Nigerian Muslims Spread Faith

September 1, 2008

Author: Gregg Krupa

Source: The Detroit News

http://www.detnews.com/apps/pbcs.dll/article?AID=/20080901/LIFESTYLE04/809010345/1041/LIFESTYLE04

Across from the burned-out house on Marlborough Street, behind a tall cyclone fence with a lock and chain on the gate, sits a single-family home -- clean, well-kept and full of praying Muslims.

"At first, we organized amongst ourselves and worshipped in different rooms of each other's houses," said Biodun Yinusa, 49, a construction contractor from Detroit and the president of the mosque. "Then we decided when we grew so much in numbers that we can't be in each other's houses. We were able to get this place. We bought it from HUD through the city and we did all kinds of work on it ourselves, improvements, to serve as a mosque."

But the immigrants from Nigeria are on the move, again -- along a path well-traveled by Muslim communities in Detroit since the first decades of the last century. They opened a new mosque Sunday, the Muslim Community Center of Detroit, in the former shop of a trophy manufacturer on West McNichols, just in time for the start of Ramadan, which begins today.
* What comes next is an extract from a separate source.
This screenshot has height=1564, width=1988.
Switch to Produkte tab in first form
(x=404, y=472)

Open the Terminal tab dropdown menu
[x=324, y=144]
For Muslims, it is the holiest month of the year, during which they believe God began to reveal the Quran to the Prophet Muhammad.
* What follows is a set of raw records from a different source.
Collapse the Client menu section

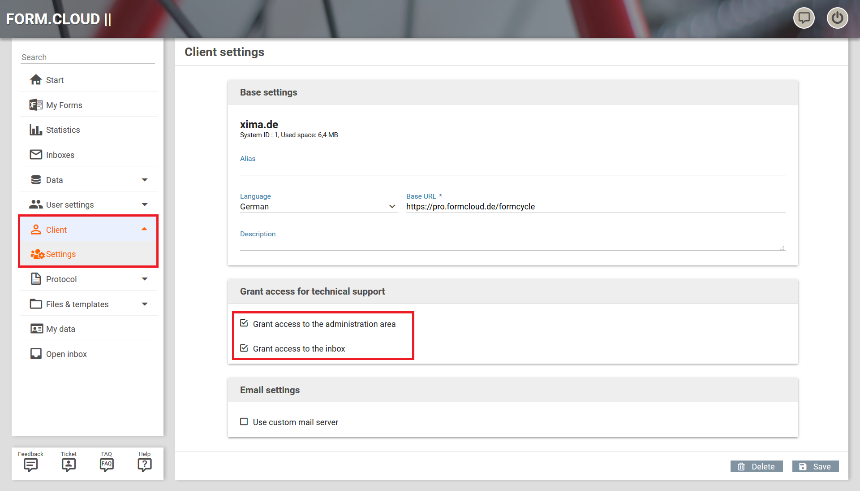click(x=144, y=229)
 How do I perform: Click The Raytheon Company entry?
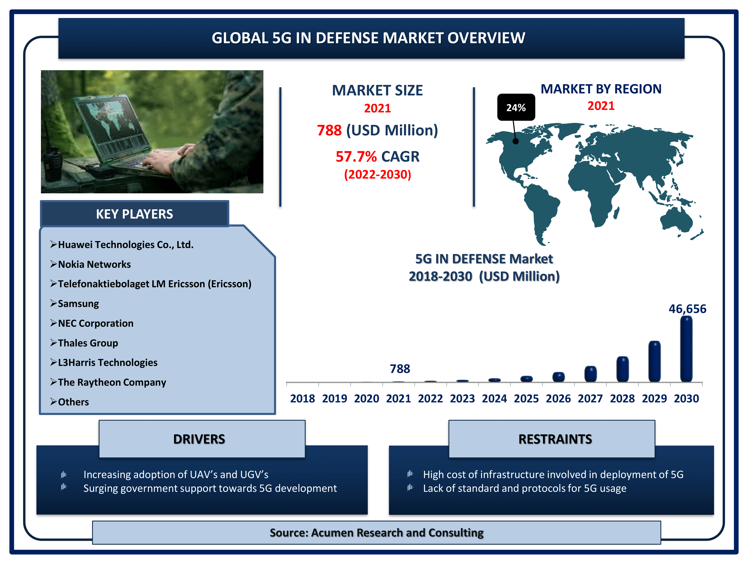(112, 382)
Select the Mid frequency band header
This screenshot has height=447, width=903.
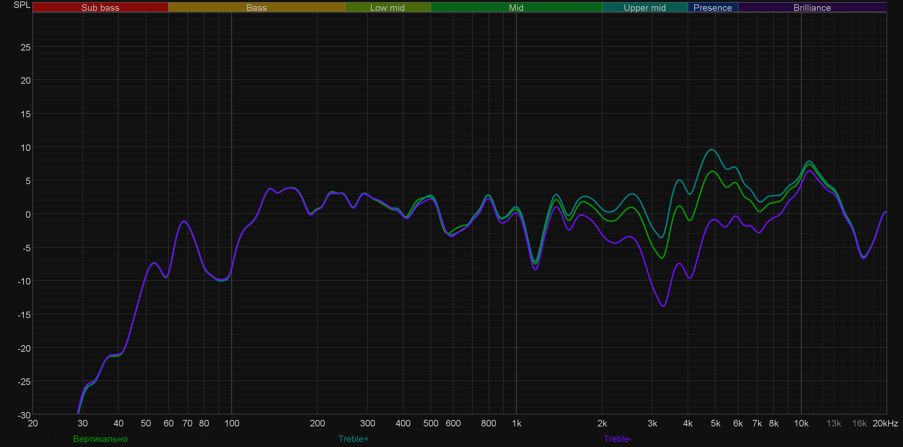point(516,8)
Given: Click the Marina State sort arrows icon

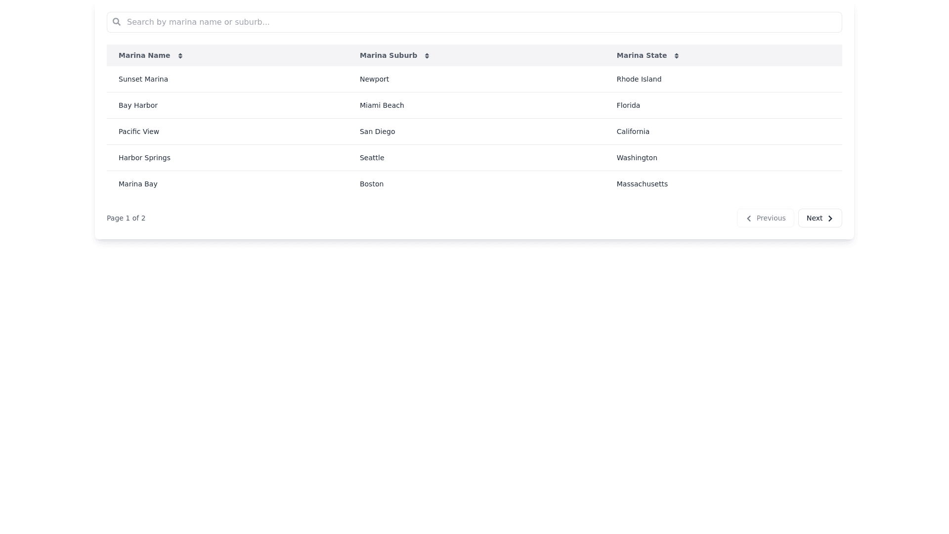Looking at the screenshot, I should 677,56.
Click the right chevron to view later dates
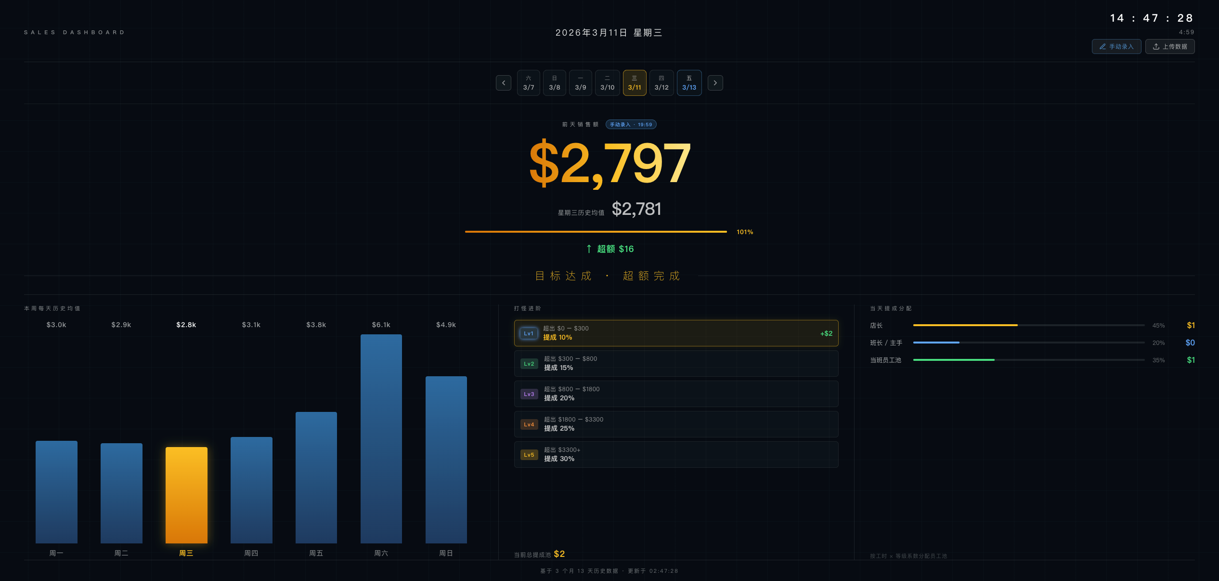This screenshot has width=1219, height=581. click(715, 82)
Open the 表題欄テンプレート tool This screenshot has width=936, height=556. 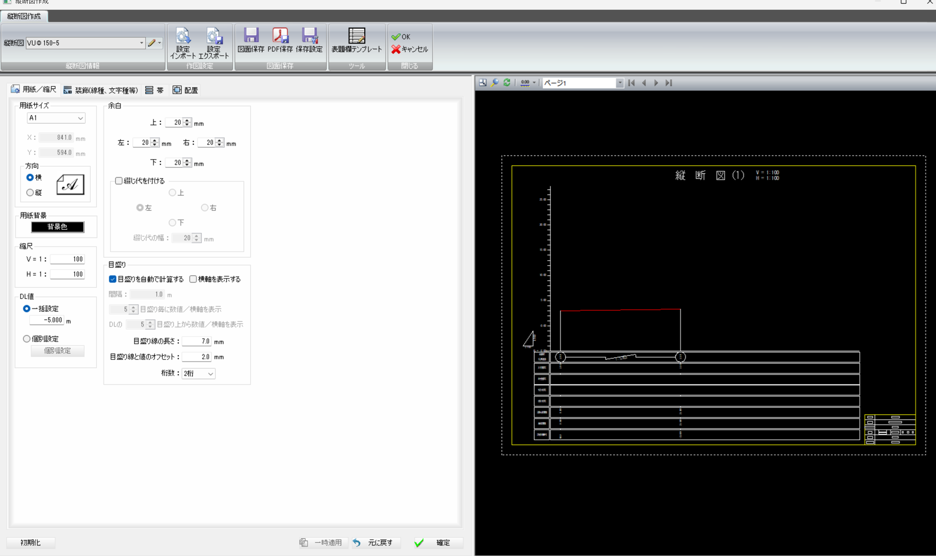point(356,37)
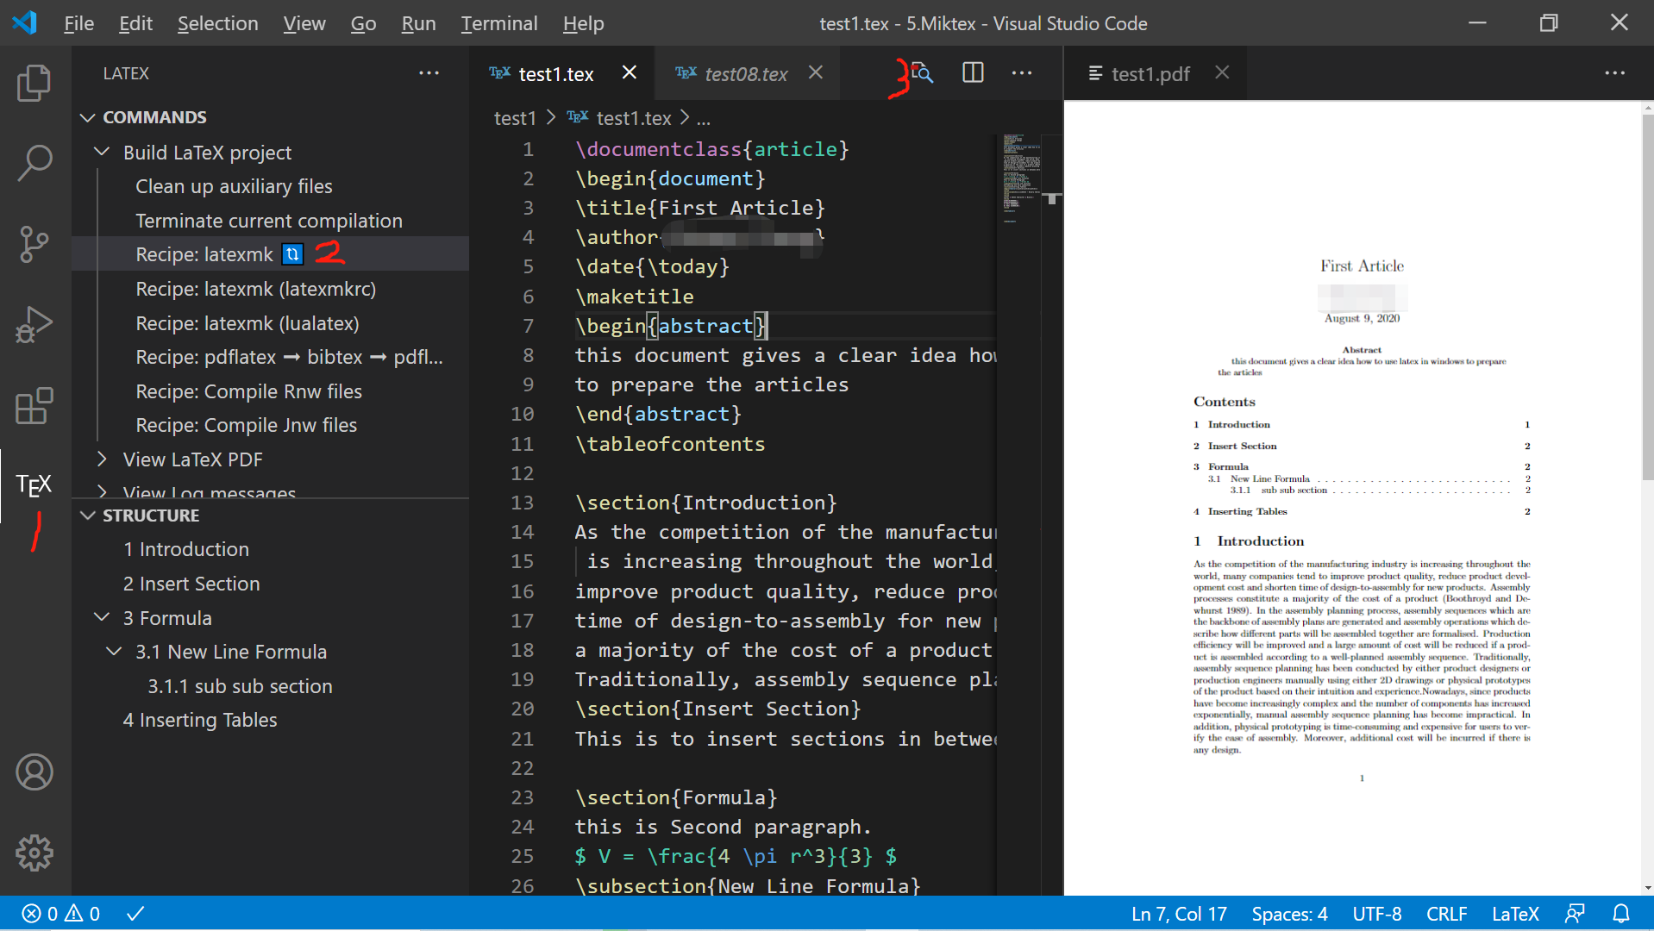Open the Extensions view
This screenshot has height=931, width=1654.
(x=34, y=405)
Metro Detroit may be in a long recession and the United States may be viewed dimly by much of the world, especially Muslim countries. But for a group of Muslims from Nigeria, the country remains a beacon and the city a place where they hope to spread their faith. The immigrants are making the most of opportunities here, earning college degrees, working as professionals and setting up places of worship and charity in hardscrabble neighborhoods in America's poorest city.